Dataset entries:
□ □ □ □ □ □ □
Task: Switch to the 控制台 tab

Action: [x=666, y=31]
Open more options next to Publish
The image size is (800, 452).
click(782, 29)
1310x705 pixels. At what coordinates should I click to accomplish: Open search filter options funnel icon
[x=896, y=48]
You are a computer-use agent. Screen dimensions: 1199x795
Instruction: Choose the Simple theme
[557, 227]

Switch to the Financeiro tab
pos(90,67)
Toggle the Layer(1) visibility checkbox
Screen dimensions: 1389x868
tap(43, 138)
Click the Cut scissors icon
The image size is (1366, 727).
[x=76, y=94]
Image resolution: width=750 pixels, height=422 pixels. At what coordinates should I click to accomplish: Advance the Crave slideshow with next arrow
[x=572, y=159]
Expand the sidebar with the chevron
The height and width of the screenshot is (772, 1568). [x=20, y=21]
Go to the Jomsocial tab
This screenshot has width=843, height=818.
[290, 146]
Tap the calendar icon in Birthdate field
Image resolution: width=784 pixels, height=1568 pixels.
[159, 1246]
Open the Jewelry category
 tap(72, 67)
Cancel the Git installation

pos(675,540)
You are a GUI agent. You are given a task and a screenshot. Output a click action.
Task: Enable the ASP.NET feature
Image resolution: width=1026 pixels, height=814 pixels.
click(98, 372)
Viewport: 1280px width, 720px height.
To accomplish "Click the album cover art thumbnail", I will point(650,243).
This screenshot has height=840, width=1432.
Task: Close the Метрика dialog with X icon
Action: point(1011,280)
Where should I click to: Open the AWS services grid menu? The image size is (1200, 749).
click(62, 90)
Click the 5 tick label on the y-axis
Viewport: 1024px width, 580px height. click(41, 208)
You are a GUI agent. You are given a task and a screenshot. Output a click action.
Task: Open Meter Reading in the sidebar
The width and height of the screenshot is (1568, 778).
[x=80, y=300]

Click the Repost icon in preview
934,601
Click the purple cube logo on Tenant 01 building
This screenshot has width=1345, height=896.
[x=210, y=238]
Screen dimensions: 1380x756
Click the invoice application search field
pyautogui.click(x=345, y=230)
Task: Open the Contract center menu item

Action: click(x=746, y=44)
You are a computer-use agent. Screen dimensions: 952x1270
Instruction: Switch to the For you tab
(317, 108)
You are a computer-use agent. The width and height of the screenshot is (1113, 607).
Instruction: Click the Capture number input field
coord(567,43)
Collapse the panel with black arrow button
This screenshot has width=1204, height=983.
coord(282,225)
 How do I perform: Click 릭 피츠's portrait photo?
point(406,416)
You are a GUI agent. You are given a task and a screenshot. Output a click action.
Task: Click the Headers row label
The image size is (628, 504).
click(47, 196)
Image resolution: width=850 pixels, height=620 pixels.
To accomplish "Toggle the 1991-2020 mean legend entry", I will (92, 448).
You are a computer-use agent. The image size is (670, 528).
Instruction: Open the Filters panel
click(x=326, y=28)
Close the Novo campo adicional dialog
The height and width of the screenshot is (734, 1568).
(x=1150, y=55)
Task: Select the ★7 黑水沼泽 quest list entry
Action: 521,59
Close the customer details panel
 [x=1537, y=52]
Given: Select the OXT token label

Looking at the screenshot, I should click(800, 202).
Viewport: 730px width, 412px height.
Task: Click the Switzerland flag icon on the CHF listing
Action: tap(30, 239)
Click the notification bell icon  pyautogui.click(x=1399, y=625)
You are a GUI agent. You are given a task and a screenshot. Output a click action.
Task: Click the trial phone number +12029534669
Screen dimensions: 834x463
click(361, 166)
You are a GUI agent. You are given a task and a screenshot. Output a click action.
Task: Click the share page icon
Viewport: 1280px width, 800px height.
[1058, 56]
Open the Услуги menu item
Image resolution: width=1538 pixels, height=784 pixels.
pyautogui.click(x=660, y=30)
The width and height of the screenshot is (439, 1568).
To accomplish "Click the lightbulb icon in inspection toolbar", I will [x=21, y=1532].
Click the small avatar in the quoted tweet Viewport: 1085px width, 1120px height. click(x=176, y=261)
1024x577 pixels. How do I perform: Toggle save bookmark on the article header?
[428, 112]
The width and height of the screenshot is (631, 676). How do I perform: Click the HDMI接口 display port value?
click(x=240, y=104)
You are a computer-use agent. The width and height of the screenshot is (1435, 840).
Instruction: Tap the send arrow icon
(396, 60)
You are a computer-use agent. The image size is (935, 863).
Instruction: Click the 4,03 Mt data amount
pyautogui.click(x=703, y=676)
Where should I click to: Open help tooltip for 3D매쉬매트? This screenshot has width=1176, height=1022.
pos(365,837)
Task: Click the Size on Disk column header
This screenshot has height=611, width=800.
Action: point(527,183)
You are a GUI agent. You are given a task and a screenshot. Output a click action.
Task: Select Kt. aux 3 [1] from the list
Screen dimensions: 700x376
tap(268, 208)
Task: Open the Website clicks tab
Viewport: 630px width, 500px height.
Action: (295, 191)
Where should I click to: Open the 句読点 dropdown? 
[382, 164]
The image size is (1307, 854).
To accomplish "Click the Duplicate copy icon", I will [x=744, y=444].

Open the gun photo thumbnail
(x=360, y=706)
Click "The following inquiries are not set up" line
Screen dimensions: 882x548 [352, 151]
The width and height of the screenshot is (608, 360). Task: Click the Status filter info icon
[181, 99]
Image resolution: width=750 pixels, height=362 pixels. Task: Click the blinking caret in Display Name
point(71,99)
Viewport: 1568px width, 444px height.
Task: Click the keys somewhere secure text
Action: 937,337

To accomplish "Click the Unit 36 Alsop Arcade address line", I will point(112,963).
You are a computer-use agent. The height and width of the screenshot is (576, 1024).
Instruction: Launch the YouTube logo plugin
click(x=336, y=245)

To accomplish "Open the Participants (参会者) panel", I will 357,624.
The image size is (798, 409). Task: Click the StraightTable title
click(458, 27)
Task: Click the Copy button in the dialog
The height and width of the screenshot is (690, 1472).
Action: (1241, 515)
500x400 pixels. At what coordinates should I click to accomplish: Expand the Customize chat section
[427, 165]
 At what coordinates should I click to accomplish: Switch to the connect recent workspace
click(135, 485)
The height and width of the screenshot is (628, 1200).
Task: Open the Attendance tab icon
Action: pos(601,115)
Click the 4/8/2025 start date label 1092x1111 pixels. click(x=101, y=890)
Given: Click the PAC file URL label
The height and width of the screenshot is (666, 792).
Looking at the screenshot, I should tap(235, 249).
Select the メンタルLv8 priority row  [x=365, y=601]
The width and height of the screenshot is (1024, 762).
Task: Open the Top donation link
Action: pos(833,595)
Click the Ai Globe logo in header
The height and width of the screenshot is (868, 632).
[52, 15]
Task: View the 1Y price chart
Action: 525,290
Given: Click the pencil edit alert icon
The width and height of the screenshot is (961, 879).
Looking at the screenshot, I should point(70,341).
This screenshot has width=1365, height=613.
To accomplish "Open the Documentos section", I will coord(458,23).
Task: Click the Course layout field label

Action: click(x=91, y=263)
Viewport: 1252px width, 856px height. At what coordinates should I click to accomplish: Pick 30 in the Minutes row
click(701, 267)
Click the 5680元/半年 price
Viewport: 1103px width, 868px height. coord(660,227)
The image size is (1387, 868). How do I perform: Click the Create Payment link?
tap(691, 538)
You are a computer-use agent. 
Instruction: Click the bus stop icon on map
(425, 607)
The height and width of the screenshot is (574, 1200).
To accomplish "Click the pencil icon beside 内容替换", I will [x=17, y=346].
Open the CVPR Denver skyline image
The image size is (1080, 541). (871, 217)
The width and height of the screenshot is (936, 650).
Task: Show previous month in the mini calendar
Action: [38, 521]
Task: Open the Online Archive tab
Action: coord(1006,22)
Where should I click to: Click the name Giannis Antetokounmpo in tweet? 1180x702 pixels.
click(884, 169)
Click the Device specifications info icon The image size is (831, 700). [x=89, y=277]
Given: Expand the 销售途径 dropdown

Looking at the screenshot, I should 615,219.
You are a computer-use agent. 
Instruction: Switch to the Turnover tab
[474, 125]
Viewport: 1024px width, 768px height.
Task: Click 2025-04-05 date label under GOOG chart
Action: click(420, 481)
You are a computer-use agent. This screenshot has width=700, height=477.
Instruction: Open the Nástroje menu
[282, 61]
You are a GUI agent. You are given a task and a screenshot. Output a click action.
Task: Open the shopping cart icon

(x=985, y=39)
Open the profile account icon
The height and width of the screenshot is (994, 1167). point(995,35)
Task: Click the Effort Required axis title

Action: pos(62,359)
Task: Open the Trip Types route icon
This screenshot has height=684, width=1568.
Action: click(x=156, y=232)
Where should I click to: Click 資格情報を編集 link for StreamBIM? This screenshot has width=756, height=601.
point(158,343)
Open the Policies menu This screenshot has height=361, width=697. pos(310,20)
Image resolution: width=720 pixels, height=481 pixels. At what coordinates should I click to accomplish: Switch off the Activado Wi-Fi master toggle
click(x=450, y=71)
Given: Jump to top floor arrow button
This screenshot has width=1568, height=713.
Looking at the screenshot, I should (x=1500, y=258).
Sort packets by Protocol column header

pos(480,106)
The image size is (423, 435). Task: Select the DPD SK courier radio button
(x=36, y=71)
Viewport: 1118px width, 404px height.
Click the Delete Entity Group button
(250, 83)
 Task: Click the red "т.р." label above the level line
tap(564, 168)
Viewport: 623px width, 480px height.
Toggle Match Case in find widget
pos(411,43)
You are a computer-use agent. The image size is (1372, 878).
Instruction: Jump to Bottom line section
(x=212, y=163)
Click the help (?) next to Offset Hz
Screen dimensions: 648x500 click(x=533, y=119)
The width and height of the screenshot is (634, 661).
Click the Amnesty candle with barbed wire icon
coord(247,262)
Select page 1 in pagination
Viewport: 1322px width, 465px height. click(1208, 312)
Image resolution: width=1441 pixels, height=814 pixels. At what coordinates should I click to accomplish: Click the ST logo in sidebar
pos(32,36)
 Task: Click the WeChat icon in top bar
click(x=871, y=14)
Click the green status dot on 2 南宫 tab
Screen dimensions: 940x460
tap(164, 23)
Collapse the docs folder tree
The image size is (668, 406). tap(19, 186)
□ □ □ □ □ □ □
Problem:
The answer is the records above restated word for word from their opening line through the line that holds "You are a computer-use agent. Screen dimensions: 1199x795", both included, and nothing else.

Answer for the task:
Task: Switch to the 控制台 tab

Action: [x=666, y=31]
Open more options next to Publish
The image size is (800, 452).
click(782, 29)
1310x705 pixels. At what coordinates should I click to accomplish: Open search filter options funnel icon
[x=896, y=48]
You are a computer-use agent. Screen dimensions: 1199x795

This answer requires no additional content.